--- START Input ---

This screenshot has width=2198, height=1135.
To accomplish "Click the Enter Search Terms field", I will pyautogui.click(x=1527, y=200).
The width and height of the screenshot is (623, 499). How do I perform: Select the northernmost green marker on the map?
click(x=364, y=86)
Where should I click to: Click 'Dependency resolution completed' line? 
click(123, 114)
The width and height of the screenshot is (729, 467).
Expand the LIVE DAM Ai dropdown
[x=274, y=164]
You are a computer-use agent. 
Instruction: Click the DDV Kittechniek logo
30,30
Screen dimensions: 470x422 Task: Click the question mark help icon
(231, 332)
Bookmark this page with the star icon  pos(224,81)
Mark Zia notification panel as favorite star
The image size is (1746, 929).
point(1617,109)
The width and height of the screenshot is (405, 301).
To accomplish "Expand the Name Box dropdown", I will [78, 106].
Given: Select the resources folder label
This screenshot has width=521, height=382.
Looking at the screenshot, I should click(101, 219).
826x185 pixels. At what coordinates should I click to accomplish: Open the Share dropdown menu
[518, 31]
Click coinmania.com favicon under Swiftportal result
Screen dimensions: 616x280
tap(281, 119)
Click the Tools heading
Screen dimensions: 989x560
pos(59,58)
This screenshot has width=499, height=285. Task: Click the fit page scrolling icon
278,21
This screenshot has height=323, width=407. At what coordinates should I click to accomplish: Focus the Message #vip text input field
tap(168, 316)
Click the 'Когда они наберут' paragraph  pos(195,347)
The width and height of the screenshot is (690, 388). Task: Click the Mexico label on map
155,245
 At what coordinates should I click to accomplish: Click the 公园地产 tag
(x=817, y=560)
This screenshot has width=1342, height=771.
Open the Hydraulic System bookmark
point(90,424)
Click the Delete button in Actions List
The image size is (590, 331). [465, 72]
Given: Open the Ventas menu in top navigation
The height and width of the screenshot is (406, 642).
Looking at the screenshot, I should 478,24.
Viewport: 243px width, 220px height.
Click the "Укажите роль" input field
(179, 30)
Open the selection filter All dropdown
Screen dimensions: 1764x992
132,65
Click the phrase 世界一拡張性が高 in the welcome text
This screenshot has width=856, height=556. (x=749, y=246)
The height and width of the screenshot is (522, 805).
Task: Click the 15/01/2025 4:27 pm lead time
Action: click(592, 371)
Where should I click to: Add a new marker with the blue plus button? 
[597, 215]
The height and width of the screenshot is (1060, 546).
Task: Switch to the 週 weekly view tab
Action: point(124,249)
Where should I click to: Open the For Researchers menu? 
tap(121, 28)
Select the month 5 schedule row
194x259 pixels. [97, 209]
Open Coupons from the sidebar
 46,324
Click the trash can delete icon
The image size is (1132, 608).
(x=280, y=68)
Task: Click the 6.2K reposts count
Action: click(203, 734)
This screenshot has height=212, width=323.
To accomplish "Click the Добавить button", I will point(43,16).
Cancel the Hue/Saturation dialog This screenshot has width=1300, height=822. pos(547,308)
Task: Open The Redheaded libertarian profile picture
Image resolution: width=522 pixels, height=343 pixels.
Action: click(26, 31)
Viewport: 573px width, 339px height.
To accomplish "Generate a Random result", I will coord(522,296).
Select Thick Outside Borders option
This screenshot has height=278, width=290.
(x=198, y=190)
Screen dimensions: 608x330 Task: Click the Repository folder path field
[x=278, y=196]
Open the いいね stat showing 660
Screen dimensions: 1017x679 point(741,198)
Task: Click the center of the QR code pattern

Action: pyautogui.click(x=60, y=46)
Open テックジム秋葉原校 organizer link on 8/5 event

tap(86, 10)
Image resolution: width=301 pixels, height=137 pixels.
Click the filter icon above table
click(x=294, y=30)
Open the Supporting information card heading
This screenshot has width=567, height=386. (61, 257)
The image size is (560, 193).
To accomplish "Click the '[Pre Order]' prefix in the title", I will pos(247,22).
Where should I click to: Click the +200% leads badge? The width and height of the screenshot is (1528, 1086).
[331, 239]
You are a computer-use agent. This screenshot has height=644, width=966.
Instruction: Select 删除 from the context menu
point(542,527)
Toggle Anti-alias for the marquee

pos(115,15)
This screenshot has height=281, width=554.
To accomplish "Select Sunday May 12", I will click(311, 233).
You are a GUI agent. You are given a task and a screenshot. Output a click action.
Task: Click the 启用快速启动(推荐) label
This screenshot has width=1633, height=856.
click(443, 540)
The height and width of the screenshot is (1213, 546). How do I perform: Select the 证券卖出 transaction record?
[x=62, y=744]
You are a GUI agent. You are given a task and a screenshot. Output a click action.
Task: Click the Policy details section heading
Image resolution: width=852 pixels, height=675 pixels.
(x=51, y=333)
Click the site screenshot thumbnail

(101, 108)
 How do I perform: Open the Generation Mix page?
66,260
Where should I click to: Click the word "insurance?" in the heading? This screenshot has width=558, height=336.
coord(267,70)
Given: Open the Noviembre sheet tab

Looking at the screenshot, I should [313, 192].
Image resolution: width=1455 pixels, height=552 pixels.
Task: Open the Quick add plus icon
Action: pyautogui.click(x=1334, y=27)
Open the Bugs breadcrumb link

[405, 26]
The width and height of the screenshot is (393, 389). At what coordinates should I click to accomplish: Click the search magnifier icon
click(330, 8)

--- END Input ---

* Stated problem: Copy the data word for word, from the line with "The width and height of the screenshot is (690, 388)." up to and including the line with "Looking at the screenshot, I should 478,24.".

* Response:
The width and height of the screenshot is (690, 388). Task: Click the Mexico label on map
155,245
 At what coordinates should I click to accomplish: Click the 公园地产 tag
(x=817, y=560)
This screenshot has width=1342, height=771.
Open the Hydraulic System bookmark
point(90,424)
Click the Delete button in Actions List
The image size is (590, 331). [465, 72]
Given: Open the Ventas menu in top navigation
The height and width of the screenshot is (406, 642).
Looking at the screenshot, I should 478,24.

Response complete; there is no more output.